His broadside silhouette and my fading crosshairs merged, and my .45-caliber Winchester X-150 sent a 300-grain conical his way. I heard a reassuring thwack, and he went over the top. I waited, but within minutes, the light was gone. Decision time. Not knowing where he was hit, I had to decide if I should grab the flashlight to go after him and risk pushing him into the next county. Or should I let him lay, stiffen up, and return at first light? It was 200 yards to the top of the terrace, and I had no idea what lay beyond. I chose to wait, which led to an agonizing and sleepless night.
At first light, I topped the rise and found my buck just yards over the top. I wasn’t the only one that had located him. Coyotes had devoured both hindquarters. Several ran off as I approached. Another 30 minutes and my trophy, as well as the rest of my meat, would have been lost.
Lesson: It’s the rare muzzleloader shot that drops an animal in its tracks. Most move off a bit. Unless you’re absolutely sure of where your bullet will strike, avoid last-light shots with a muzzleloader. Anything but a perfect shot can result in lost and wounded game. I was lucky, but I’ll take no more “hope and pray” shots without some tracking light, or at least enough light to determine where the animal is hit.
The better way: That buck had been in the area all day. In the fading light, I should have let the bunch go and tried to find them the next day. Chances were good they’d still be there and provide a better shot.
A Shot Too Far
I was a mile away when I saw them. The 60x spotting scope showed several deer, including what appeared to be one very respectable buck leaving the flats and heading up to bed down at the base of some tall bluffs. With the sheer vertical walls of the bluff at their back and a panoramic view of everything below for miles, they could feel secure. Nothing could reach them without them knowing about it.
I knew that bluff and that I could drive to an area behind it. Hiking about a mile from there would get me to the top. With luck, I could pop out on the back end of the bluff, ease across the top and shoot almost straight down at the bedded deer. About two hours later, I topped the bluff’s back end. Three hundred flat, coverless and very windy yards separated me from the southern edge, under which they should have been bedded. I capped the T/C Pro Hunter, shed my pack and eased toward the other end. I thought I was being quiet, had a howling wind in my favor, but never made it to edge before they somehow busted me.
Below me, on the flats to the west, running away in a straight line, were a dozen deer. In the middle was the buck I was after. I dropped to my knees, pulled out my shooting sticks and put the crosshair a deer’s length in front of his nose. They were more than 200 yards out. At the shot, he fell, but he was not finished. His legs were trying to gain a foothold. I reloaded, ran to the edge as close as I could get and shot again. I missed. The buck was down but not out. I needed to get closer — fast!
I found a very precarious hand-over-hand way off the bluff, all the while trying to keep him in sight. Finally, at about 100 yards, I was able to put another bullet in to finish him. My first shot, an amateurish Hail Mary, had just barely hit the spine. Only dumb luck delivered that magnificent buck. I could easily have wounded and lost that trophy.
Lesson: While today’s muzzleloaders are capable of accurate long shots, never take them at anything but a still target, off a solid rest, and only when you’re reasonably sure of where your bullet will hit. Running shots are iffy at best, and I was foolish to attempt it.

SUPPLIED INFORMATION —
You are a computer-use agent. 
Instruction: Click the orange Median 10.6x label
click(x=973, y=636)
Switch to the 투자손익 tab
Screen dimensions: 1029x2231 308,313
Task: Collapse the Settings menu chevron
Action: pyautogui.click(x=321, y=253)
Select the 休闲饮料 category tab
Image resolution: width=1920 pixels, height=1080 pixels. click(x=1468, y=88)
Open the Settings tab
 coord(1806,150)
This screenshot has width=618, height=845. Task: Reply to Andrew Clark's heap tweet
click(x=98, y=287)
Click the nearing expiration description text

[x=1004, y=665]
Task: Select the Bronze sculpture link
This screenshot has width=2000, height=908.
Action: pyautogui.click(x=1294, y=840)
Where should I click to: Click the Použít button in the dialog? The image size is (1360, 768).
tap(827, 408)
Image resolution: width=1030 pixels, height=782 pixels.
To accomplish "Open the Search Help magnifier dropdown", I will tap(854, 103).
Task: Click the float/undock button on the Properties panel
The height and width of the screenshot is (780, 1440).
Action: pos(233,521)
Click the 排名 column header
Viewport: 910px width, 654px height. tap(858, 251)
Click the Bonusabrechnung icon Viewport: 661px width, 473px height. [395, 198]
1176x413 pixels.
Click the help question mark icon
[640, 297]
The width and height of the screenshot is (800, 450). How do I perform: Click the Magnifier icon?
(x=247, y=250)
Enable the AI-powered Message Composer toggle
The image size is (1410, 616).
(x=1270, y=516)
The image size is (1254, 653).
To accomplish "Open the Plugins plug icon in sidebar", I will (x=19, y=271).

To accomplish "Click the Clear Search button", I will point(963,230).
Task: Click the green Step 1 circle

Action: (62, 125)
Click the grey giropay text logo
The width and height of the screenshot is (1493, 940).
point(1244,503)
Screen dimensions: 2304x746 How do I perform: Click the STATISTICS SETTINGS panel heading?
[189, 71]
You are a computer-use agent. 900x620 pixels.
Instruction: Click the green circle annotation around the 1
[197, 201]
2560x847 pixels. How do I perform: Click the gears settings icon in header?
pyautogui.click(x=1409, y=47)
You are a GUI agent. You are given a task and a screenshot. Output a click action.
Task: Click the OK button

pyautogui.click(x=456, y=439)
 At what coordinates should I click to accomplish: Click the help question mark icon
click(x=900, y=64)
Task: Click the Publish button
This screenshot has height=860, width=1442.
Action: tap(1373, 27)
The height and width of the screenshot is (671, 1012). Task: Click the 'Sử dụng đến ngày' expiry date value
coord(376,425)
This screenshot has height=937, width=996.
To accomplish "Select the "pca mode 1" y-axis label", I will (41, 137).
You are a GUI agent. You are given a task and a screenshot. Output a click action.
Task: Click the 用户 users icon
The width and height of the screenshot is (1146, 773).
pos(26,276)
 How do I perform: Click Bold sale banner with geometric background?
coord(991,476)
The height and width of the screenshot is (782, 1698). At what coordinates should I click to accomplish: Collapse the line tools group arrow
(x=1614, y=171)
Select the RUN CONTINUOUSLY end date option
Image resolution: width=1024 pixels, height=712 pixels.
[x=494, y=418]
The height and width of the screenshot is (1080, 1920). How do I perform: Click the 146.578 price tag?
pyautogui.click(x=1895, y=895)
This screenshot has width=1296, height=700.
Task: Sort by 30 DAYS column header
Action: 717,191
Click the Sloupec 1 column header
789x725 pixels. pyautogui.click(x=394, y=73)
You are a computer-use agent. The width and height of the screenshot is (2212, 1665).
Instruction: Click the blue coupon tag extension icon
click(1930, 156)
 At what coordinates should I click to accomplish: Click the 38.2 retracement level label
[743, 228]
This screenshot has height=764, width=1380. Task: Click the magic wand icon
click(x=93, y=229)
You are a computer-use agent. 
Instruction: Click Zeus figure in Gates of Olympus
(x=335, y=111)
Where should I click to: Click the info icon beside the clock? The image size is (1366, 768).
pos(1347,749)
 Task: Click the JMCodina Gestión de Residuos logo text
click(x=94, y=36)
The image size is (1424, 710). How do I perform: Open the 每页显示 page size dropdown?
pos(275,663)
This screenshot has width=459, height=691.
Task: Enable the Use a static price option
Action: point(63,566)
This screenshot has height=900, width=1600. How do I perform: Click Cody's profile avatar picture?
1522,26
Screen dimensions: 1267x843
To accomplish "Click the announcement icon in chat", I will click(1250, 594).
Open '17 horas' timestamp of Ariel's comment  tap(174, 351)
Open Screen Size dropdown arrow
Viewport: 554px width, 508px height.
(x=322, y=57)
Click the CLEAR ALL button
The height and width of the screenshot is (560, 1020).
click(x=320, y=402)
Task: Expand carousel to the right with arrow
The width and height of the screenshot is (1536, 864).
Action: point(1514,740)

WRITTEN TASK —
Continue the muzzleloader hunting text from its last sentence.

TASK OUTPUT —
The better way: From my high vantage, I should have watched them until they stopped and most likely bedded down again. Knowing where they were bedded would have given me a good chance at a less-frenzied shot.
A Shot Too Close
Opening morning had me welcoming the rising sun high on a ridgetop. An hour of intense glassing showed nothing worth pursuing, so I fired up the truck and headed for another glassing area on the far side of the ranch. Topping a rise overlooking a flat basin that bordered a series of canyon tops, I spotted a large herd, about 20 deer, mostly does, about a half-mile off. With the mob were two very respectable bucks. More than 20 sets of eyes were intensely staring at my pickup. I waited, not leaving the truck, salivating the more I looked over those two bucks. They were huge.
They had the canyon tops at their back, me in the front and basin country on both sides. The stare-fest lasted for over 20 minutes, and then the bunch began to move off to my right. The two bucks peeled off and dropped into the head end of a canyon that fell off to some open country below. While the does moved off, one of the two bucks kept his head above the canyon wall, staring at my truck. The other disappeared into one of the crevasses. Eventually, the second buck dropped out of sight, too.
Time to move. I grabbed my rifle, binocular and a pocketful of quickloaders and moved to my left, toward the deep end of the canyon, where, hopefully, they would be bedded. Coming at them from the bottom end kept the crossing wind in my favor. I stayed high, walking a few yards, and then eased toward the edge to peer into every nook and cranny below. I was confident both bucks were in that steep canyon. I just didn’t know where.
It was creep and peek for almost an hour, and then I spotted movement across the draw. One of the bucks, the lesser of the two, was moving unhurriedly on the other side. As I watched, he went around a rock ledge and bedded down, well out of range and with no reasonable approach to get me muzzleloader-close.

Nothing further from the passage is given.